The Didarganj Yakshi (or Didarganj Chauri Bearer; ) is one of the finest examples of very early Indian stone statues.  It used to be dated to the 3rd century BCE, as it has the fine Mauryan polish associated with Mauryan art.  But this is also found on later sculptures and it is now usually dated to approximately the 2nd century CE, based on the analysis of shape and ornamentation, or the 1st century CE. The treatment of the forelock in particular is said to be characteristically Kushan.

The sculpture is now in the Bihar Museum in Patna, Bihar, India, close to where it was found in 1917. Patna, as Pataliputra, was also the Mauryan capital.

The statue is 5'2” tall on a pedestal of 1'7 ½” made of Chunar sandstone finished to an incredible mirror-like polish.  The life-size standing image is a tall, well-proportioned, free-standing sculpture made of sandstone with the well-polished surface associated with Mauryan polish, although this persisted for some time after the empire fell. The fly-whisk (chauri) is held in the right hand whereas the left hand is broken. The lower garment creates a somewhat transparent effect.  Like many of the earliest large sculptures in Indian art, it represents a minor spiritual figure or deity, a yakshi, rather than one of the major deities.

Context and style
Female yakshi or yakshini, and male yaksha, are very minor figures, on the borders of deity. Yakshi are often local spirits of water and trees.  They are figures from Indian folk religion who were accepted into the pantheons of Buddhism, Hinduism and Jainism.

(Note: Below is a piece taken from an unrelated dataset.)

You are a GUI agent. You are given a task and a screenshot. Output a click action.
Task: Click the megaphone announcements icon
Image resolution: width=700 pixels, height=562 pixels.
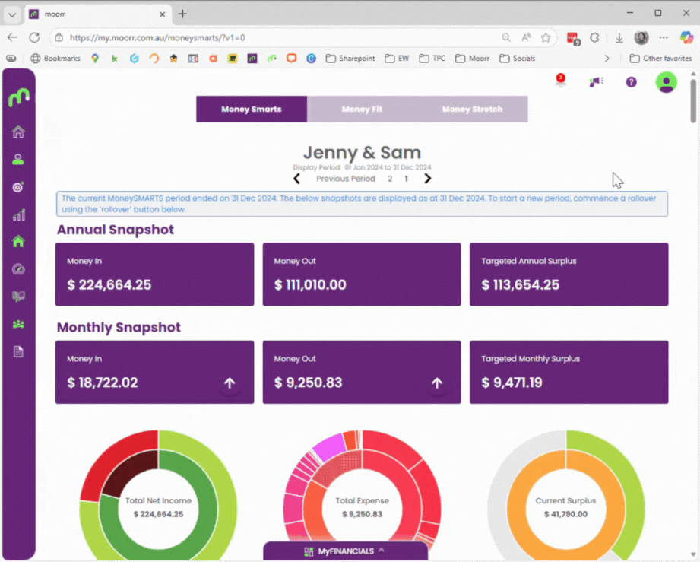(597, 82)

In the earliest surviving Indian stone monumental sculptures, they, or at least figures identified by modern art historians as them, are very common subjects, preceding those of more significant deity figures.  The Buddhist stupa sites of Sanchi and Bharhut both have many, those at Bharhut carrying inscriptions with their names.

The figure has the elements that would continue to be expected in female Indian religious statues "an elaborate headdress and jewellery, heavy spherical breasts, narrow waist, ample hips and a graceful posture ... [with] only sketchy attempts to portray such details of physical anatomy as musculature; rather it is a quality of inwardly held breath that is conveyed. This breath (prana) is identified with the essence of life...". For another scholar, the statue shows "for the first time the sculptural realization of a full and volumptuous form with a definite sense of its organic articulation". In contrast to the front, the "figure is flattened at the back with only a perfunctory indication of modelling".

Modern history
The Didarganj Yakshi was excavated on the banks of the Ganges River, at the hamlet of Didarganj Kadam Rasual, northeast of the Qadam-i-Rasul Mosque in Patna City, on 18 October 1917 by the villagers and by the noted archaeologist and historian, Professor J N Samaddar Professor Samaddar, with the help of the then president of Patna Museum Committee and member of Board of Revenue, Mr. E. H. C. Walsh and Dr. D. B. Spooner, the noted archaeologist, retrieved the figure in Patna Museum, Patna.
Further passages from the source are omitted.